4. Amend § 41.101 by adding new paragraph (f) to read as follows:
(f) Q-2 nonimmigrant visas. The American Consulate General at Belfast is designated to accept applications for the Q-2 visa from residents of the geographic area of Northern Ireland. The American Embassy at Dublin is designated to accept applications for Q-2 visas from residents of the geographic area of the counties of Louth, Monaghan, Cavan, Leitrim, Sligo, and Donegal in the Republic of Ireland. Notwithstanding any other provision of this section, an applicant for a Q-2 visa may not apply at any other consular post.

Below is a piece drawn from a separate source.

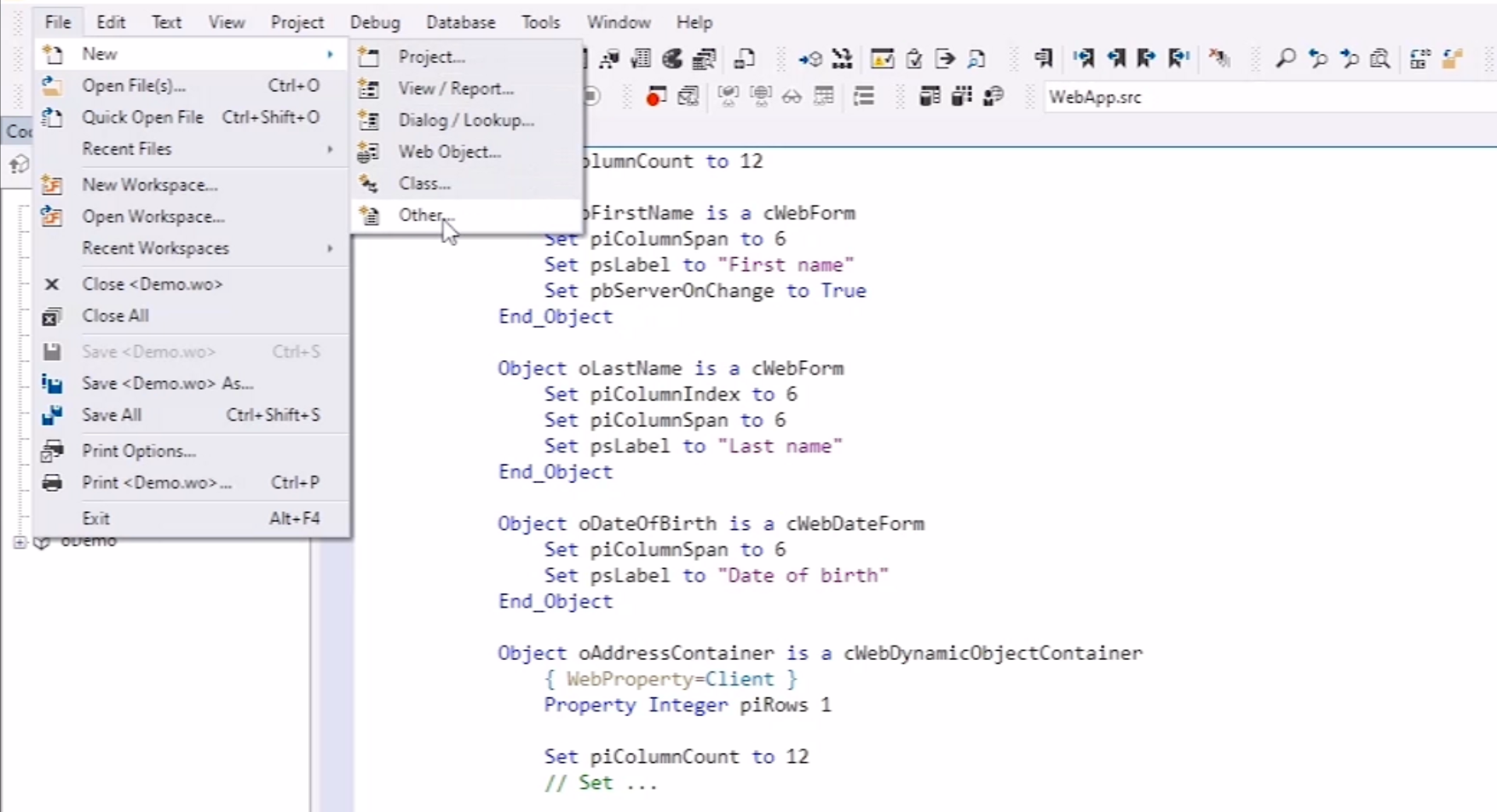Open the Debug menu
The height and width of the screenshot is (812, 1497).
click(374, 23)
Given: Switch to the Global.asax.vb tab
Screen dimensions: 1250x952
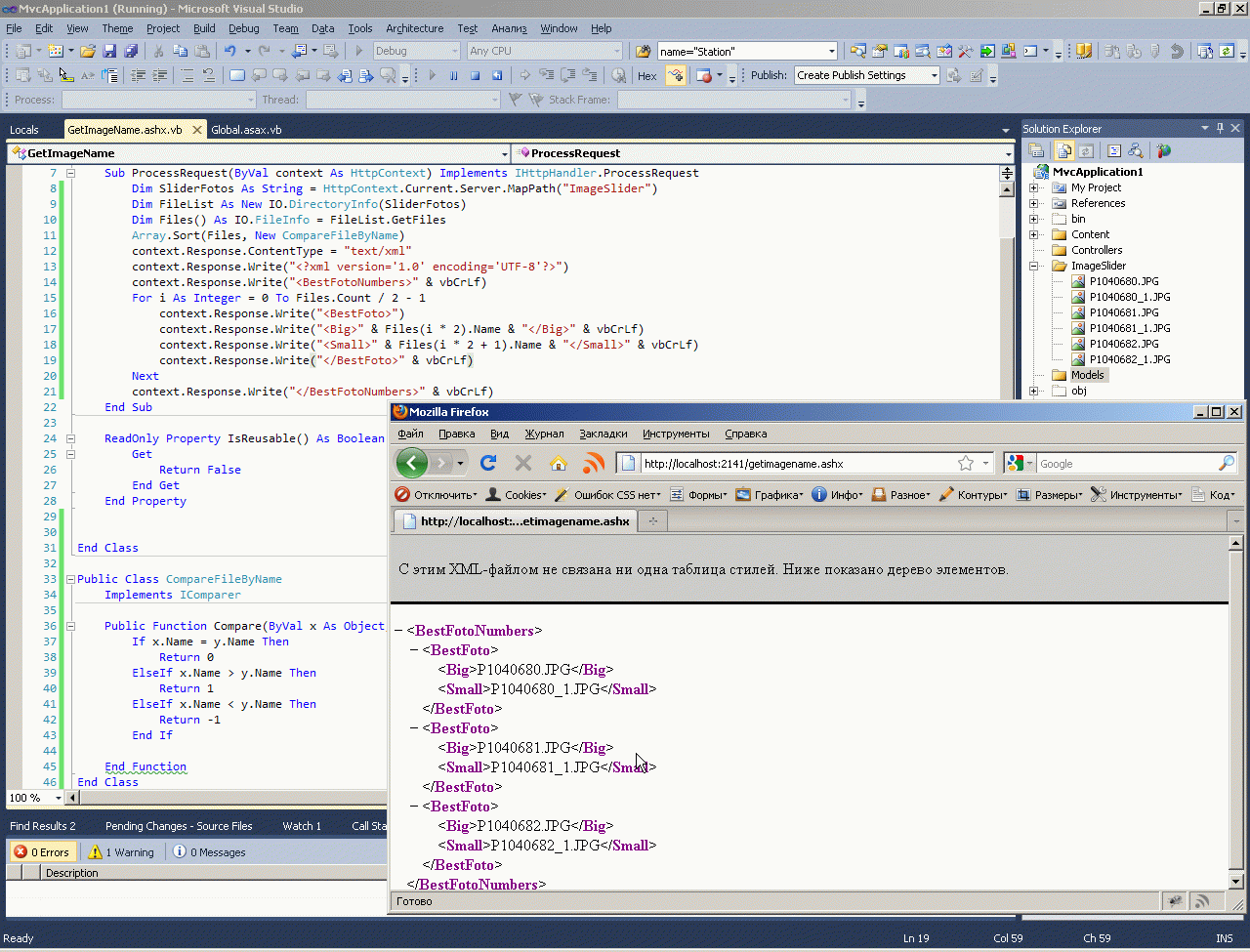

Consular officers at the Consulate General at Belfast and at the Embassy at Dublin have discretion to accept applications for Q-2 visas from aliens who are resident in a qualifying geographic area outside of their respective consular districts, but who are physically present in their consular district.
Dated: March 2, 2000.
Mary A. Ryan,
Assistant Secretary for Consular Affairs, U.S. Department of State.